Gabon : mafia au permis de conduire, la DGTT en flagrant délit de complicité ?

Alors qu’on la croyait révolue, la pratique frauduleuse de délivrance illicite de permis de conduire refait surface à la Direction générale des Transports terrestres (DGTT). Un système mafieux, bien huilé et soutenu par des complicités internes, gangrène une fois de plus cette administration névralgique, au grand dam des auto-écoles et de la sécurité routière.
Des images circulant sur les réseaux sociaux depuis la semaine dernière ont remis en lumière un trafic que beaucoup pensaient éradiqué. Dans un bureau identifiable, des demandeurs sont filmés en train de remettre d’importantes sommes d’argent pour obtenir, sans passer par les circuits réglementaires, le précieux sésame. Le quotidien L’Union du lundi 4 août 2025 a confirmé cette information, évoquant un véritable “retour de la mafia du permis de conduire”.
Des circuits parallèles bien établis
Selon des sources proches du dossier, des démarcheurs, actifs depuis plusieurs mois, collectent des dossiers directement auprès des demandeurs dans les quartiers, les introduisent dans les circuits officiels du Centre national du permis de conduire (CNPC), et obtiennent en échange des quittances présentées comme preuves de formation. Une opération qui coûterait entre 15 000 et 35 000 FCFA au commun des usagers… mais jusqu’à 500 000 FCFA pour des ressortissants asiatiques, selon les confidences recueillies par notre rédaction.

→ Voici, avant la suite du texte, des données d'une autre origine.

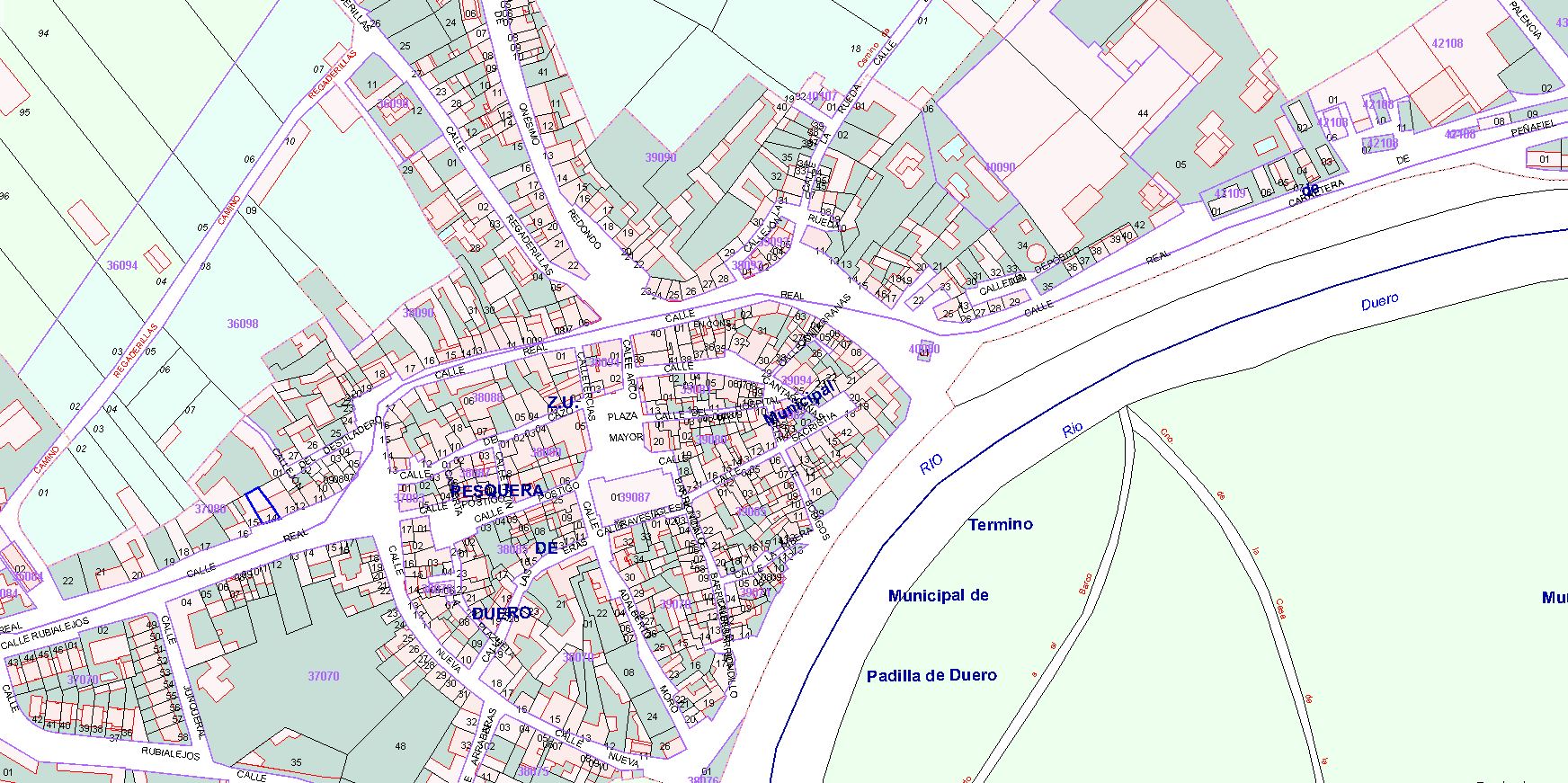Viewport: 1568px width, 783px height.
Task: Click the parcel numbered 95
Action: click(x=24, y=112)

« C’est un système bien huilé au sein des services du ministère des Transports. Il suffit de payer une quittance de 35 000 FCFA qu’ils mettent dans le dossier pour faire croire que le demandeur a été formé dans une école de conduite, alors que c’est totalement faux », affirme un agent en service, sous couvert d’anonymat.
Des réformes détricotées et des auto-écoles menacées
Cette résurgence frauduleuse remet gravement en cause les réformes instaurées par le commandant Guy Oscar Sadibi Mapangou lorsqu’il était à la tête du CNPC. Celui-ci avait institué l’obligation stricte de passer par une auto-école agréée, avec un suivi rigoureux des heures de formation et un dépôt formel du dossier en présence du candidat. Animé par une volonté de moralisation, l’ancien directeur avait mis fin, à l’époque, à la prolifération des permis de complaisance.
Aujourd’hui, les écoles de conduite tirent la sonnette d’alarme. Nombre d’entre elles, en perte d’élèves, évoquent des risques de fermeture. « On ne peut plus fonctionner. Les gens préfèrent payer un démarcheur plutôt que se former. C’est un danger pour tout le monde », déplore un responsable d’auto-école du 5e arrondissement de Libreville.
Un danger pour la sécurité publique
Au-delà du scandale administratif, c’est toute la sécurité routière qui est mise en péril. « Les comportements sur les routes sont de plus en plus inquiétants. Des conducteurs inexpérimentés, sans aucune notion du code de la route, mettent en danger la vie d’autrui », s’alarme un membre d’une ONG de prévention routière.
Ce système frauduleux, qui substitue l’exigence de compétence à l’appât du gain, soulève une question centrale : que fait le ministère des Transports face à ces révélations ? Il est plus qu’urgent de déclencher un audit interne et de suspendre les agents impliqués, avant que ce trafic ne provoque des drames évitables sur nos routes.
Dans un contexte de transition politique et de promesse de rupture avec les pratiques du passé, ce scandale risque de devenir un test de crédibilité pour les autorités. Car s’il est un domaine où l’État ne peut tolérer la compromission, c’est bien celui qui touche à la vie des citoyens.